EXERCISE DETAILS: The records follow. Copy each one exactly.

Records drawn from a dataset
━━━
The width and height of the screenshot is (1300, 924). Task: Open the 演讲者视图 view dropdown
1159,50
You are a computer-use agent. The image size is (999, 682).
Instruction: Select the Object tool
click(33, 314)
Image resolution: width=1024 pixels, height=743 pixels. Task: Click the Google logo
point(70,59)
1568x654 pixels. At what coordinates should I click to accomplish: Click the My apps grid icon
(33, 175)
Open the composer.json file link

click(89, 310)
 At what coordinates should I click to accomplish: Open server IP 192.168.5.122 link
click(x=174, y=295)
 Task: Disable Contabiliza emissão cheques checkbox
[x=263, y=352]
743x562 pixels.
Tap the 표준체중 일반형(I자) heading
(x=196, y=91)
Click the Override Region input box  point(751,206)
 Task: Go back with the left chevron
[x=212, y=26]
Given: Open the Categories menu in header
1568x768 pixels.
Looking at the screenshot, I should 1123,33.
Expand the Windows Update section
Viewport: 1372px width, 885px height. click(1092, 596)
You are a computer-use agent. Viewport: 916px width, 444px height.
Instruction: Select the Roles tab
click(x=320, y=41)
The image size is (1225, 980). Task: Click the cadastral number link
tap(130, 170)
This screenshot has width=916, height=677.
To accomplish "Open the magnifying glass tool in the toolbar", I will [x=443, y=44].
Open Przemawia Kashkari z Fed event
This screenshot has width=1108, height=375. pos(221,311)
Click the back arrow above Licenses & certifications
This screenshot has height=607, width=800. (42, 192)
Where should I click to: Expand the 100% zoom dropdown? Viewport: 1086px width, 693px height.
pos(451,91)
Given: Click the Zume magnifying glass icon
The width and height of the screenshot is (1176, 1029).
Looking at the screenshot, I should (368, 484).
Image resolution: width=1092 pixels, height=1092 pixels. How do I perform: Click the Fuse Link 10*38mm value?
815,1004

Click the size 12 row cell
━━━
REPLY TO THE EXERCISE:
The width and height of the screenshot is (1300, 924). Task: Open the 演讲者视图 view dropdown
1159,50
You are a computer-use agent. The image size is (999, 682).
Instruction: Select the Object tool
click(33, 314)
Image resolution: width=1024 pixels, height=743 pixels. Task: Click the Google logo
point(70,59)
1568x654 pixels. At what coordinates should I click to accomplish: Click the My apps grid icon
(33, 175)
Open the composer.json file link

click(89, 310)
 At what coordinates should I click to accomplish: Open server IP 192.168.5.122 link
click(x=174, y=295)
 Task: Disable Contabiliza emissão cheques checkbox
[x=263, y=352]
743x562 pixels.
Tap the 표준체중 일반형(I자) heading
(x=196, y=91)
Click the Override Region input box  point(751,206)
 Task: Go back with the left chevron
[x=212, y=26]
Given: Open the Categories menu in header
1568x768 pixels.
Looking at the screenshot, I should 1123,33.
Expand the Windows Update section
Viewport: 1372px width, 885px height. click(1092, 596)
You are a computer-use agent. Viewport: 916px width, 444px height.
Instruction: Select the Roles tab
click(x=320, y=41)
The image size is (1225, 980). Task: Click the cadastral number link
tap(130, 170)
This screenshot has width=916, height=677.
To accomplish "Open the magnifying glass tool in the toolbar", I will [x=443, y=44].
Open Przemawia Kashkari z Fed event
This screenshot has width=1108, height=375. pos(221,311)
Click the back arrow above Licenses & certifications
This screenshot has height=607, width=800. (42, 192)
Where should I click to: Expand the 100% zoom dropdown? Viewport: 1086px width, 693px height.
pos(451,91)
Given: Click the Zume magnifying glass icon
The width and height of the screenshot is (1176, 1029).
Looking at the screenshot, I should (368, 484).
Image resolution: width=1092 pixels, height=1092 pixels. How do I perform: Click the Fuse Link 10*38mm value?
815,1004

Click the size 12 row cell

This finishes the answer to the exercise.